Le pic historique de consommation électrique, qui remonte à mi-décembre 2010 avec 96.710 mégawatts (MW), devrait finir par être dépassé mardi soir. RTE, la filiale d'EDF qui gère les lignes à haute tension, prévoit désormais une consommation de 100.200 MW à 19H00.
Lundi soir, la France avait frôlé une nouvelle fois son record de consommation, avec 96.300 MW à l'heure de pointe, lorsque les Français rallument leurs radiateurs électriques en rentrant du travail.
EDF et les autorités assurent que le bond attendu ne provoquera pas de "black-out" national.
Le ministre de l'Energie Eric Besson a toutefois appelé à la modération dans la consommation, en notant que les logements devraient être "adaptés avec des protections thermiques adéquates".
Les départements du Var et des Alpes-Maritimes ainsi que la région Bretagne ont été placés pour mardi sous alerte Ecowatt orange, un dispositif qui incite les usagers à restreindre leur consommation électrique entre 18H00 et 20H00. Des collectivités ont donné l'exemple en réduisant leurs éclairages.

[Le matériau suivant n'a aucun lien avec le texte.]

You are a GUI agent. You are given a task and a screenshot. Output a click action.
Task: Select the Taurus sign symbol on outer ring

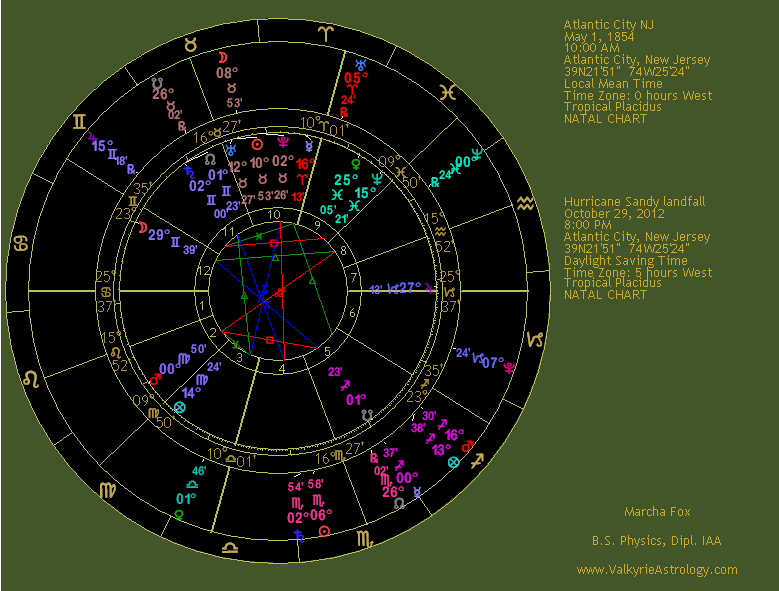click(189, 43)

La circulation est restée délicate mardi sur de nombreux réseaux secondaires.
Comme lundi, le ramassage scolaire était suspendu dans plusieurs régions, en raison de routes enneigées et glissantes. Il en était ainsi en Loire-Atlantique et en Vendée dans le sud et l'est de ces départements, ainsi que dans l'Eure et la Seine-Maritime, en Indre-et-Loire et en Eure-et-Loir, dans les cantons du sud Manche, le Calvados et la plupart des cantons de l'Orne.
En revanche, les bus scolaires ont de nouveau circulé mardi en Gironde, sauf dans la région de Langon. Ils restaient encore suspendus dans le Lot-et-Garonne, en Charente-Maritime et dans la Vienne, et aussi en Haute-Garonne, en Ariège, dans le Tarn-et-Garonne, ainsi que dans certains secteurs du Tarn et de l'Aude.
Chez les particuliers et dans les entreprises, plombiers et chauffagistes étaient à pied d'oeuvre pour remettre en état les appareils malmenés par le grand froid. A Nevers, une trentaine de salariés produisant de la charcuterie pour l'entreprise Nivernoy n'ont pu travailler depuis lundi, après la rupture d'une conduite d'eau. L'activité reprendra normalement mercredi.
Des exploitations agricoles souffrent du froid. Ainsi dans les Pyrénées-Orientales, les récoltes d'artichauts et de salades en plein champ sont pratiquement détruites en raison du gel et surtout du vent.